ECLI:NL:CRVB:2019:984
Centrale Raad van Beroep
- Hoger beroep
- Rechtspraak.nl
Weigering van bijstand voor dak- en thuisloze door onduidelijke verblijfssituatie
In deze zaak heeft de Centrale Raad van Beroep op 19 maart 2019 uitspraak gedaan in hoger beroep tegen een eerdere beslissing van de rechtbank Amsterdam. De appellant, die zich op 13 juli 2015 had gemeld voor bijstandsverlening op basis van de Participatiewet, had een aanvraag ingediend, maar zijn verblijfssituatie was onduidelijk. Hij had verschillende adressen opgegeven, maar later aangegeven dat hij geen vaste verblijfplaats had en op straat verbleef. De gemeente Amsterdam, via de Dienst Werk en Inkomen (DWI), voerde een onderzoek uit naar zijn woon- en verblijfsituatie, maar kon geen concrete verblijfplaatsen vaststellen. Hierdoor werd zijn aanvraag voor bijstand afgewezen.

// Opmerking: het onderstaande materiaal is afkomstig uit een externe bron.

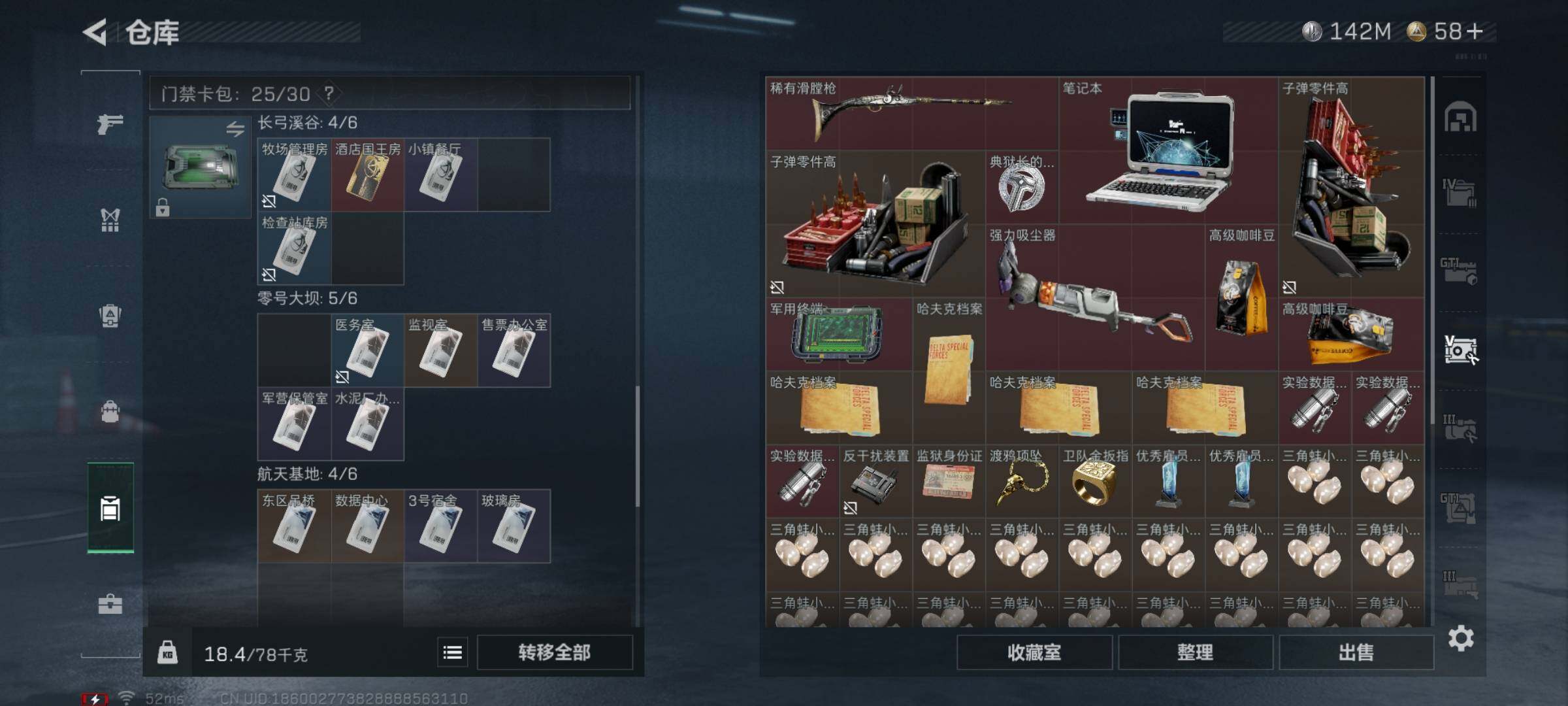The height and width of the screenshot is (706, 1568).
Task: Add currency with the plus icon
Action: [1475, 31]
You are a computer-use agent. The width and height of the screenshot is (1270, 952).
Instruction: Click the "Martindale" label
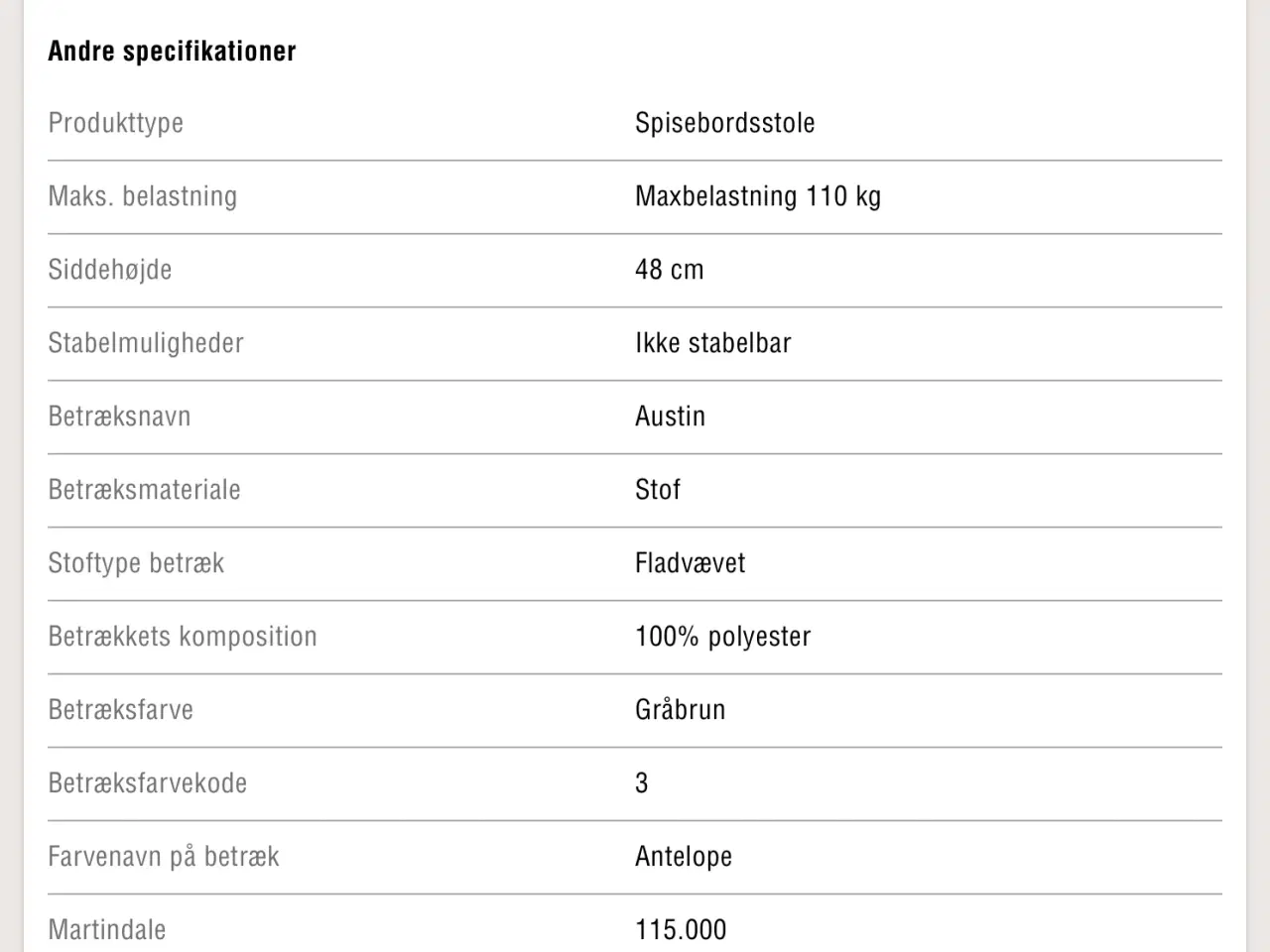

De rechtbank had het beroep van de appellant tegen deze afwijzing ongegrond verklaard. In hoger beroep voerde de appellant aan dat hij de DWI tijdig had geïnformeerd over zijn veranderde verblijfssituatie en dat het college onvoldoende had gedaan om nadere informatie bij hem op te vragen. De Raad oordeelde echter dat de appellant niet voldoende controleerbare gegevens had verstrekt over zijn verblijfplaats, wat essentieel is voor het vaststellen van recht op bijstand. De Raad bevestigde de eerdere uitspraak van de rechtbank en wees het verzoek om schadevergoeding af, omdat er geen grond was voor toekenning van schadevergoeding. De uitspraak benadrukt het belang van duidelijke en controleerbare informatie over verblijfplaatsen voor het verkrijgen van bijstand.